学术文献库

Permanent Magnet multipoles (PMM) are widely used in accelerators to either focus particle beams or confine plasma in ion sources. The real magnetic field created by PMM is calculated by magnetic field simulation software and then used in particle tracking codes by means of 3 dimensional magnetic field map. A common alternative is to use the so-called 'hard edge' model, which gives an approximation of the magnetic field inside the PMM assuming a null fringe field. This work proposes an investigation of the PMM fringe field properties. An analytical model of PMM magnetic field is developed using the Fourier multipole expansion.

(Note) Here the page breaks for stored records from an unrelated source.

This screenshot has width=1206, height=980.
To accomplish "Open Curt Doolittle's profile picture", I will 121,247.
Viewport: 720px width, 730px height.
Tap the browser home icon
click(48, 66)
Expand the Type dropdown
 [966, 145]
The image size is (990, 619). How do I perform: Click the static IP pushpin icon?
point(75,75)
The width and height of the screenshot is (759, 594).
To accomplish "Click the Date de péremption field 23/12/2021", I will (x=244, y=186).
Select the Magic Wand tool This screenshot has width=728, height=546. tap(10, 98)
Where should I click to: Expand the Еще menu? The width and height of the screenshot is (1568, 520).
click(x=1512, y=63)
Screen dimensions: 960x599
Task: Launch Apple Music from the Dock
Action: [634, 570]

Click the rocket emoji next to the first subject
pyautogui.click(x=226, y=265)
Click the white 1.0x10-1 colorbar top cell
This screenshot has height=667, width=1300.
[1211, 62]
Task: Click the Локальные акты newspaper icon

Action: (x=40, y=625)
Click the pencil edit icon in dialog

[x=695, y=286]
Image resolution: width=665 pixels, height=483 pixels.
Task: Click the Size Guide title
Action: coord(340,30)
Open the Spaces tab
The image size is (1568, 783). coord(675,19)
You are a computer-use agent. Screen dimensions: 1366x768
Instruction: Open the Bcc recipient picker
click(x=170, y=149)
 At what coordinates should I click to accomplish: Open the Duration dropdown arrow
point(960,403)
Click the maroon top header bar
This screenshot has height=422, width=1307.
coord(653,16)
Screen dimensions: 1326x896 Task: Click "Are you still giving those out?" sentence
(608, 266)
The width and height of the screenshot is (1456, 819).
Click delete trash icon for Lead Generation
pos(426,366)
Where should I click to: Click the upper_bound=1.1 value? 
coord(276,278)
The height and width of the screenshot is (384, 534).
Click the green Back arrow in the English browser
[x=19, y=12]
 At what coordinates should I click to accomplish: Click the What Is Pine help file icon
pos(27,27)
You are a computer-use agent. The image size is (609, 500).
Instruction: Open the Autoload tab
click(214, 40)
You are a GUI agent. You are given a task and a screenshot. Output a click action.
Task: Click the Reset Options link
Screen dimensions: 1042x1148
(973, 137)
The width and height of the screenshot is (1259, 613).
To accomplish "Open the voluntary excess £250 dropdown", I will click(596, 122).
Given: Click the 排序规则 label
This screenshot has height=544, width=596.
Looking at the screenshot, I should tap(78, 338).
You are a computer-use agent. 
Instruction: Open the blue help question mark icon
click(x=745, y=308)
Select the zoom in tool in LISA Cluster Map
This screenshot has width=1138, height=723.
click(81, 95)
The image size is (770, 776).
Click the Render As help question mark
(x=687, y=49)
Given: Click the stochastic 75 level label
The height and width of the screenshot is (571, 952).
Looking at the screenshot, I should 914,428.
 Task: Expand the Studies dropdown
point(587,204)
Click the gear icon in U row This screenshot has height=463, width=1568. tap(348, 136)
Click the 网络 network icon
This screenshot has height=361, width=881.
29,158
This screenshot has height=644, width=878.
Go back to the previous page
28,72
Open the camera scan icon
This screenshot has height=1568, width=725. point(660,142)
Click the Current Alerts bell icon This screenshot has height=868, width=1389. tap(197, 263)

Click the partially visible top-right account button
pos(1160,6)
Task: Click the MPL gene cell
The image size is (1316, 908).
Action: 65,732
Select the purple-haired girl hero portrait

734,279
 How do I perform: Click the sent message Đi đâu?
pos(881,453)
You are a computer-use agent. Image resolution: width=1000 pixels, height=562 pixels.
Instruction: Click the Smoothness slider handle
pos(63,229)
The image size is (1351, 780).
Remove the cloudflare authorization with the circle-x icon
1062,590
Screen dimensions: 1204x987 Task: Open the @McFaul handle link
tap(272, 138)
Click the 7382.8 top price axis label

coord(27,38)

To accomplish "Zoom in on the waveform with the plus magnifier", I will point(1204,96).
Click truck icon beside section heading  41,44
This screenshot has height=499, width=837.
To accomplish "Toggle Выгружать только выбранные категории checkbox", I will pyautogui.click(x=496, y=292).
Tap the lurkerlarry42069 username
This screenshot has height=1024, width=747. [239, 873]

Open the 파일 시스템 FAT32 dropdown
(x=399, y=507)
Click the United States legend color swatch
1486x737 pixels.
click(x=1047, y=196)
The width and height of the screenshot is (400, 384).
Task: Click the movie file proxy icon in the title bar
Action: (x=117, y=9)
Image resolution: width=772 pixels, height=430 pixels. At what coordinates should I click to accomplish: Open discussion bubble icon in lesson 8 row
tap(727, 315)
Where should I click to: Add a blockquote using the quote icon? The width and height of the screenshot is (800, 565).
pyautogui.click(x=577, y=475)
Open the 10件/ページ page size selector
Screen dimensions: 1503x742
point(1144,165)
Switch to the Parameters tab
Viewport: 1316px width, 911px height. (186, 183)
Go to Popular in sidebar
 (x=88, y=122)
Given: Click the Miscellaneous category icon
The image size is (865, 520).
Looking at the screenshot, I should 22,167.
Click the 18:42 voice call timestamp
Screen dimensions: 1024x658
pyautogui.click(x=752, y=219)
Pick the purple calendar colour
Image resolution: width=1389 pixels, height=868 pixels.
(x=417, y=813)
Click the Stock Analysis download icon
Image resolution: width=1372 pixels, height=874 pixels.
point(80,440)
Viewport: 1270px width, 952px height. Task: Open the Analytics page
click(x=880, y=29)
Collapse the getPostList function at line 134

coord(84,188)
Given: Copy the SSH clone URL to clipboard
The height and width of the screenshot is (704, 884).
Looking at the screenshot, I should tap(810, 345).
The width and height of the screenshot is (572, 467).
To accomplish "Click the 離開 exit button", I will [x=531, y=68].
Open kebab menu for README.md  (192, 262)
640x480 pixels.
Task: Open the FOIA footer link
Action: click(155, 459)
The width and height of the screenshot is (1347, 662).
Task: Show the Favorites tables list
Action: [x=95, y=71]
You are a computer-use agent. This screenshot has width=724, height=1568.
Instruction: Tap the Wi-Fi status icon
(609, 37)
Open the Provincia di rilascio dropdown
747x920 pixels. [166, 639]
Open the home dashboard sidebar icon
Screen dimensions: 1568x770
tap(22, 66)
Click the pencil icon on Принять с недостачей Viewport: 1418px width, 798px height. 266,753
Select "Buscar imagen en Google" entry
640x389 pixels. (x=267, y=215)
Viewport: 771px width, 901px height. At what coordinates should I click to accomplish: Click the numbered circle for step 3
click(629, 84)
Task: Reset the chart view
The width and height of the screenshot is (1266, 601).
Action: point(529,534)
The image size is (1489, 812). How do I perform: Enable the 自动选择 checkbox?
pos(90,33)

A general axial potential function with a unique parameter $λ$, able to reproduce the actual PMM magnetic field (including its two fringe fields) with an explicit dependence on the PMM length is proposed. An analytical first order model including the axial fringe field is derived. This simple model complies with the Maxwell equations (curl(B)=0 and div(B)=0) and can replace advantageously the 'hard edge' model when fast analytical calculation are required. Higher order analytical multipole expansion model quality is assessed by means of ${χ^2}$ estimators. The general dependence of the potential function parameter $λ$ is given as a function of the PMM geometry for quadrupole, hexapole and multipole, allowing to use the developed model in simulation programs where the multipole geometry is an input parameter.